Nesta quarta-feira (27/1), a parlamentar esteve no Departamento de Homicídios e de Proteção à Pessoa, no centro da cidade, para denunciar o atentado. Porém, o caso foi registrado pelo delegado Tiago de Sousa Delgado como dano e disparo de arma de fogo.

“Não podemos permitir que São Paulo tenha uma Marielle Franco trans. Eu peço para as autoridades da cidade e do estado de São Paulo para que me deem, junto com as minhas companheiras de Bancada Feminista, proteção”, clamou Carolina em breve coletiva de imprensa na porta do DHPP, extremamente abalada psicologicamente com o atentado.
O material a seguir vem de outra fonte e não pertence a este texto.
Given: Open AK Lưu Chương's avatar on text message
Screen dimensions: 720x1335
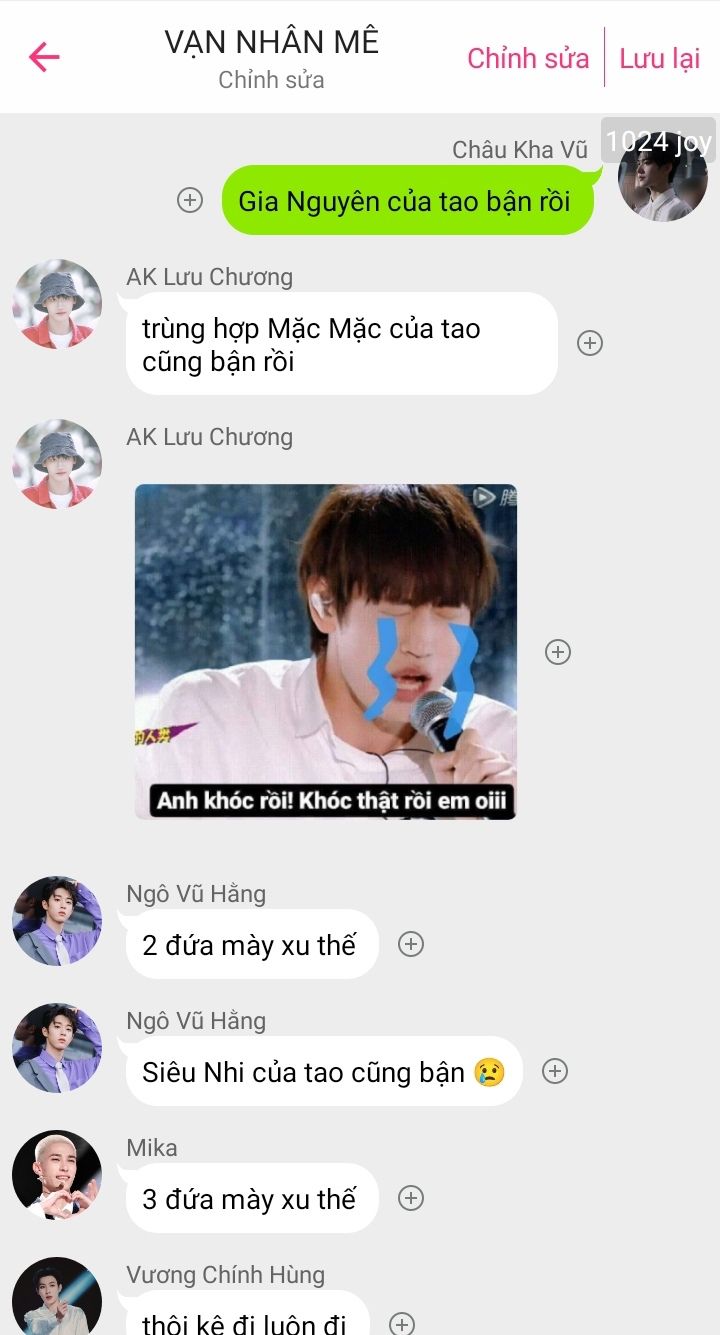Looking at the screenshot, I should pyautogui.click(x=57, y=304).
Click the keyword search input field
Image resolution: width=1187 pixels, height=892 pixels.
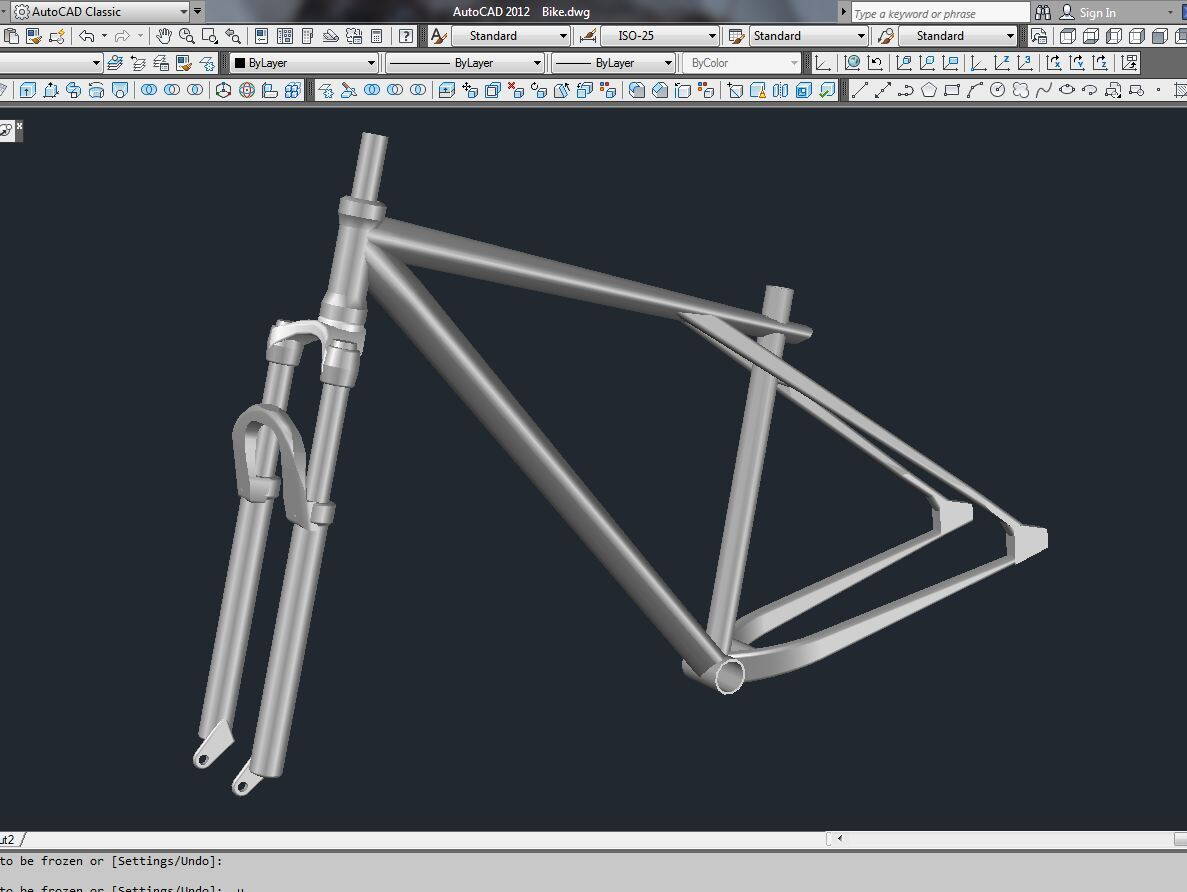(x=938, y=13)
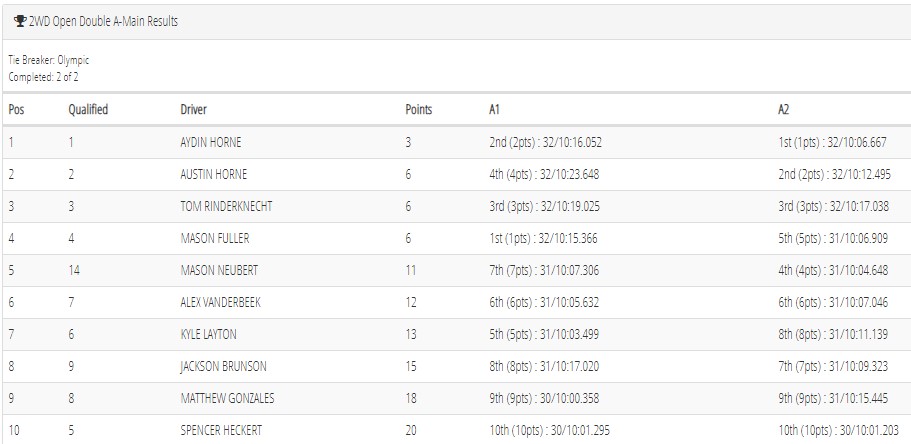
Task: Select driver KYLE LAYTON
Action: (209, 334)
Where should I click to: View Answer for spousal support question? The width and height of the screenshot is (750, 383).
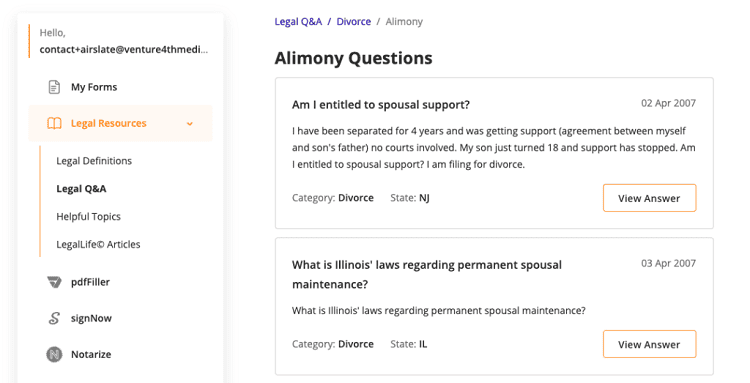(649, 198)
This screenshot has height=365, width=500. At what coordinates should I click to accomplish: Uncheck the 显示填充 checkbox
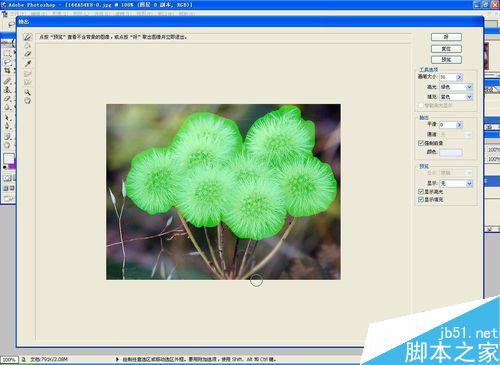421,199
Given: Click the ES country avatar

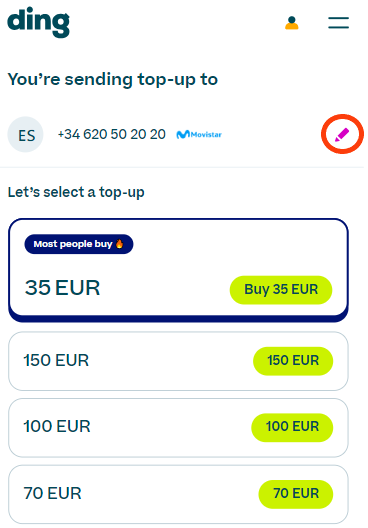Looking at the screenshot, I should click(26, 134).
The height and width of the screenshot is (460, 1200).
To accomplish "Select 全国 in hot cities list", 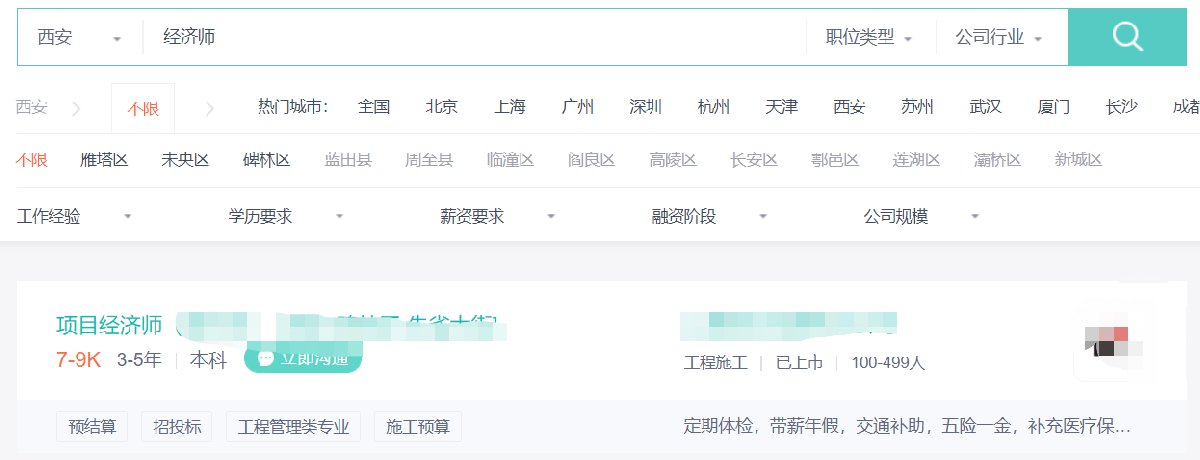I will (374, 107).
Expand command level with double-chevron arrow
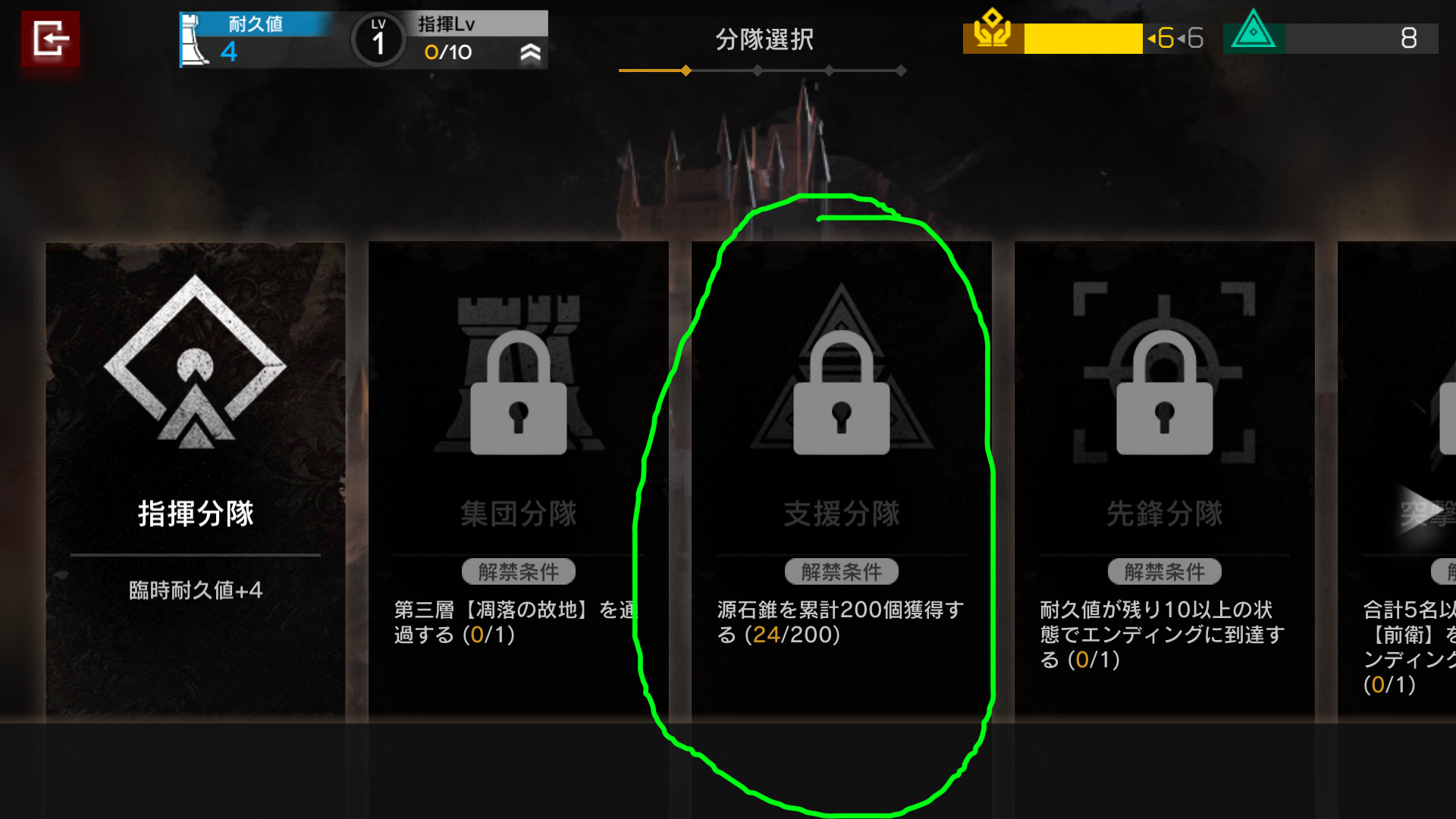 coord(531,52)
O assassinato da vereadora carioca Marielle Franco, também do PSOL, executada na noite de 14 de março de 2018, até hoje não teve uma resposta em relação aos mandantes do crime. Desde então, parlamentares negras do Psol vêm sofrendo recorrentes ameaças de morte. Talíria Petrone (PSOL-RJ), deputada federal, já denunciou diversas vezes ameaças contra a sua vida. Benny Briolly (PSOL), recém-eleita a primeira travesti vereadora de Niterói (RJ), também foi ameaçada durante a campanha.

Carolina também pediu por proteção do Estado. “Ainda estamos em uma democracia, fomos eleitas com 46 mil votos, não é possível que esses 46 mil votos sejam deslegitimados com dois tiros na minha casa”, lamentou.

“Eu tive que sair fugida da minha casa. É inadmissível que uma parlamentar tenha que viver na clandestinidade na maior cidade do país. Sair de casa fugida vai ser um trauma que eu vou levar para a minha vida, mas não vão conseguir me calar”, completou Carolina.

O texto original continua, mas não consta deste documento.